I love the inherent music that words have. I think that a phrase as senseless and stupid as 'hoversmack tenenbaum' dances and sways with as much beauty as any abstract piece of art. I love the ringing sound words like 'junction' and 'gumption' make in the ears. I love the sophistication vested in the pronunciation of 'boulevard' and 'bourgeois' and I am happy that there was a time when people were brave enough to invent words like flaucinaucinihilipilification.

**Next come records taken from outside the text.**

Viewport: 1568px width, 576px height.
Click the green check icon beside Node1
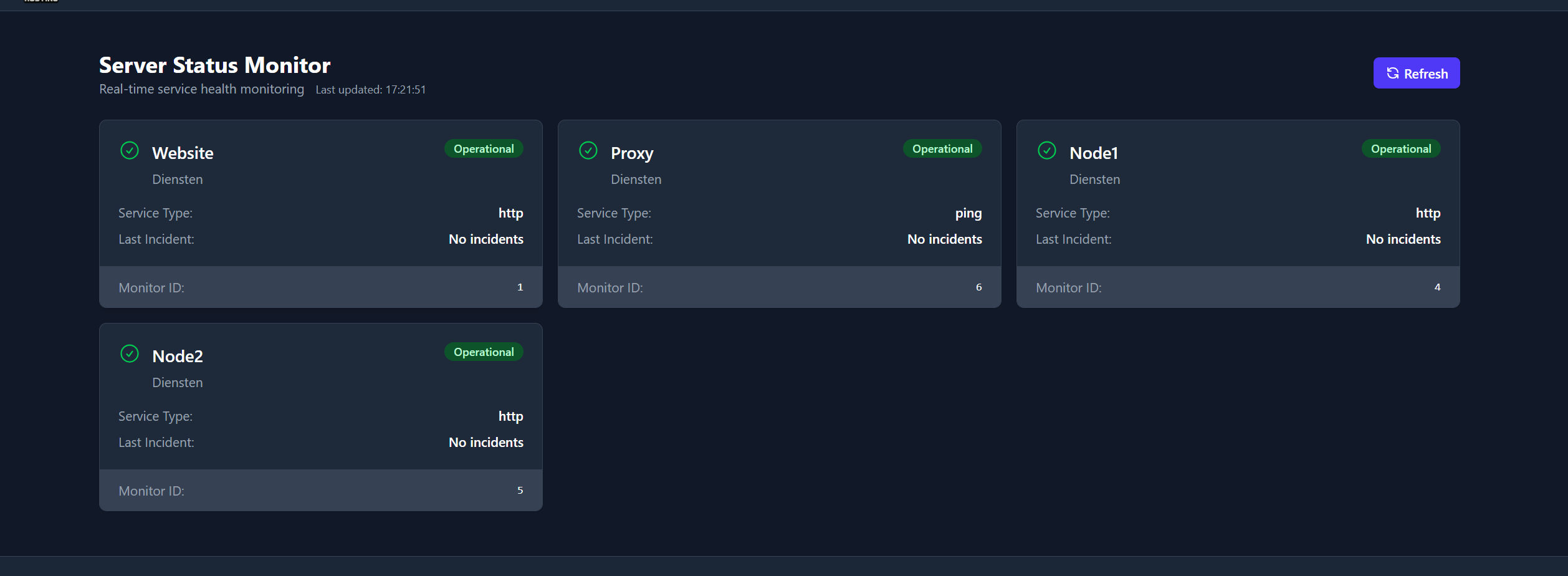click(x=1047, y=151)
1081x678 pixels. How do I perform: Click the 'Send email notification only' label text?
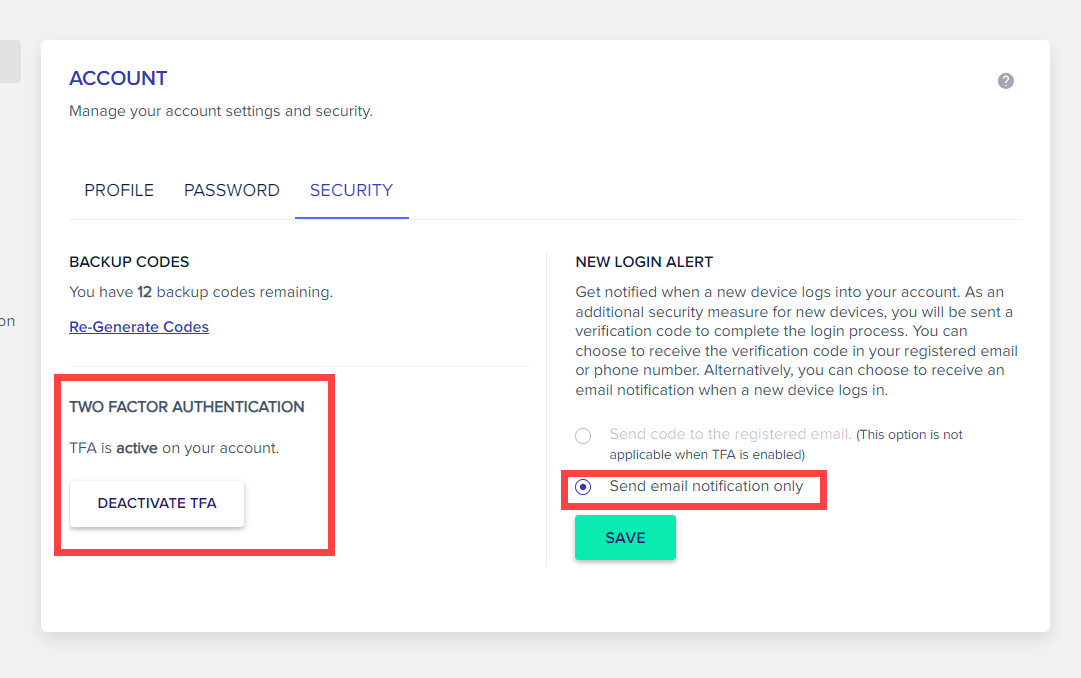click(x=706, y=486)
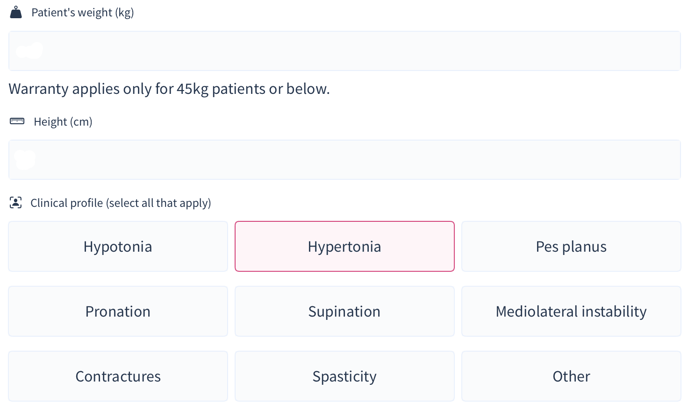Click the ruler icon next to Height
The width and height of the screenshot is (688, 410).
coord(17,121)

English is inherently conducive to linguistic manipulations. Comedy based purely on language is inbuilt in English. It's a facet that woefully lacks in so many other languages including Hindi. In fact I feel that linguistic comedy is the most sophisticated form of humor possible as it requires a level of intelligence that is far beyond what is required for slapstic humor and considerably beyond incisive satire. Sarcasm as an art is a subset of the intelligence that is developed enough to dabble sophisticatedly in language. That is why while a 'Yes Minister' can afford to be a brilliant satire without relying too much on language, 'A bit of Fry and Laurie' necessarily has to be a great satire in order to fulfill it's linguistic destiny.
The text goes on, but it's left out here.